== Set task ==
Arrange the records, from the first line up to and including the line with "tap(573, 559)", as a JSON list of strings with one string per line, omitting blank lines.

== Records shown ==
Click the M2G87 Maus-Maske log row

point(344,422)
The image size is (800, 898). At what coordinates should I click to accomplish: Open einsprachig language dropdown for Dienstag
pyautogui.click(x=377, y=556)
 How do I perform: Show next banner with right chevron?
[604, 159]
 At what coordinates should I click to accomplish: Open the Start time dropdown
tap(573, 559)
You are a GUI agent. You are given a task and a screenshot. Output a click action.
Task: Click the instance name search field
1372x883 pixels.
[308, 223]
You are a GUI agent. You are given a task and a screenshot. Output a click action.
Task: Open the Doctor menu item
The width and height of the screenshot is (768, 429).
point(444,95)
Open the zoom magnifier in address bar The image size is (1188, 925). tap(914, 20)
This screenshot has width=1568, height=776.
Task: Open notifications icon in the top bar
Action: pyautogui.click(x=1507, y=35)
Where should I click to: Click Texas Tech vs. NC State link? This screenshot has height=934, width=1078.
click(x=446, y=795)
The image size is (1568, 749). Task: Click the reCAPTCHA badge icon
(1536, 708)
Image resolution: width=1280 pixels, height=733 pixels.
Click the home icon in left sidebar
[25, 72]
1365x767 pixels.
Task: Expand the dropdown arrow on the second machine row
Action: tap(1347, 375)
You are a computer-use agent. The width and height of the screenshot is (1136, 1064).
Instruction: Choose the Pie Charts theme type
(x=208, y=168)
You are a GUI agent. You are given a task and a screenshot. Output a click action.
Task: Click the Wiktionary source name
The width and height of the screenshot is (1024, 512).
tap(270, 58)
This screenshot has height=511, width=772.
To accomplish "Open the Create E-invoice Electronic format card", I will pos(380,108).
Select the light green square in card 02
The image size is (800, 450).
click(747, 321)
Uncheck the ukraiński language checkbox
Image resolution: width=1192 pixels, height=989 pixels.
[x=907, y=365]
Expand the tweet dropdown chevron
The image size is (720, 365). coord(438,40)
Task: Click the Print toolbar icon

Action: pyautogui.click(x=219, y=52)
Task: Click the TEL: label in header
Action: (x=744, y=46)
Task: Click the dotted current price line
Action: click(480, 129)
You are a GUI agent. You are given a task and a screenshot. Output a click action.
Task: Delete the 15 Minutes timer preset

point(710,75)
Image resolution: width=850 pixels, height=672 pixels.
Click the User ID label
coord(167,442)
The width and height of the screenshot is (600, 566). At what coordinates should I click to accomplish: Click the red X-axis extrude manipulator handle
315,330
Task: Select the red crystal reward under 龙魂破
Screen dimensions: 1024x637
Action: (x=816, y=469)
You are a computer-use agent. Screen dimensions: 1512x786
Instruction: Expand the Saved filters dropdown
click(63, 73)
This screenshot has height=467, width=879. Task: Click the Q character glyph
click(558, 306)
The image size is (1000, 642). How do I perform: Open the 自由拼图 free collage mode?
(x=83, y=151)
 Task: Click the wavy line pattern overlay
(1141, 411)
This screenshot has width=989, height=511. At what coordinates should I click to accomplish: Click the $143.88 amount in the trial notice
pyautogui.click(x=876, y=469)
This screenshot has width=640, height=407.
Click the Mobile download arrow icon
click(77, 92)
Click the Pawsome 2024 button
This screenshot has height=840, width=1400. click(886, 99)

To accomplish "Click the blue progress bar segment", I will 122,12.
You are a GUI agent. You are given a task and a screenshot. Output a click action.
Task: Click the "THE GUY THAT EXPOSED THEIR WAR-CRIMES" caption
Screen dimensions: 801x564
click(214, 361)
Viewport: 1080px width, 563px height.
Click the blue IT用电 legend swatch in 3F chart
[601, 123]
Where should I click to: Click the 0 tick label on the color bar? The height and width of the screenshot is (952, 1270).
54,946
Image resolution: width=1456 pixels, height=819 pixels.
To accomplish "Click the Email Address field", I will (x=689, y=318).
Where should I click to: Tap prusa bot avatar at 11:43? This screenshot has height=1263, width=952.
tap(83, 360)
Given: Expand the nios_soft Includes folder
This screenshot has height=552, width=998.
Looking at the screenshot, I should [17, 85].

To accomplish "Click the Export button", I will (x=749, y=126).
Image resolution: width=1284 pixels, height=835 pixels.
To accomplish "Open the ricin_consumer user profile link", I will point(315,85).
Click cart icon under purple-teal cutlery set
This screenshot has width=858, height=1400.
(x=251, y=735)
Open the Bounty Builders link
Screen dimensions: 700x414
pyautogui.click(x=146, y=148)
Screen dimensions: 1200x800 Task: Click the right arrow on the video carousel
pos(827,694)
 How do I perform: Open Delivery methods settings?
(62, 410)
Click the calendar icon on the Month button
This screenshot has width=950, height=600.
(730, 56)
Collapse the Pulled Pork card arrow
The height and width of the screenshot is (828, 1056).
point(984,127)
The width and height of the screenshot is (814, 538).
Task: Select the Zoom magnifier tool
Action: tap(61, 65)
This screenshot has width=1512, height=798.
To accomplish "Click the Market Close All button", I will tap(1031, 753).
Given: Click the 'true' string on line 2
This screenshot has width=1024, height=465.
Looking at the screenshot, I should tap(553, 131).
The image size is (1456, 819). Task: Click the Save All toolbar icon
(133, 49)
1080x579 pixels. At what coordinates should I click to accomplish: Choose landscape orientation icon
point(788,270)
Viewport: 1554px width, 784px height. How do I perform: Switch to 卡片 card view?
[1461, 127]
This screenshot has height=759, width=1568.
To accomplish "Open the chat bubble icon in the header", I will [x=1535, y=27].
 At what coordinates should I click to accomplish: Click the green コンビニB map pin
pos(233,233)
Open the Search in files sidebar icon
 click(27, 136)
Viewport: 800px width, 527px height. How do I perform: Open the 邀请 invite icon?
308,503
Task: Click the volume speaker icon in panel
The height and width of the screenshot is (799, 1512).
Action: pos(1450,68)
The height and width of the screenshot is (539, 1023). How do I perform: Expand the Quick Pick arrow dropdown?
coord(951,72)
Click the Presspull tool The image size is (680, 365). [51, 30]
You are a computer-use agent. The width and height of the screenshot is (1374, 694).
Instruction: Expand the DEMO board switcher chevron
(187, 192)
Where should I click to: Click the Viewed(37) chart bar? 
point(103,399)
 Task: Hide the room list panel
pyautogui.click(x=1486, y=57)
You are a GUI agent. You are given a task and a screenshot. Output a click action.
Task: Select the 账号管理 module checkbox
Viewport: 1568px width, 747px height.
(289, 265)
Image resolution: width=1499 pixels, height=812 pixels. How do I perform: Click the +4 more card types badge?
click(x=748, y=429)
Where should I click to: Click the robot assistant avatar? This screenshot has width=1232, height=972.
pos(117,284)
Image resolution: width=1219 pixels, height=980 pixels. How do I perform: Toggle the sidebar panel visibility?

== Task answer ==
[
  "Click the M2G87 Maus-Maske log row",
  "point(344,422)",
  "The image size is (800, 898). At what coordinates should I click to accomplish: Open einsprachig language dropdown for Dienstag",
  "pyautogui.click(x=377, y=556)",
  " How do I perform: Show next banner with right chevron?",
  "[604, 159]",
  " At what coordinates should I click to accomplish: Open the Start time dropdown",
  "tap(573, 559)"
]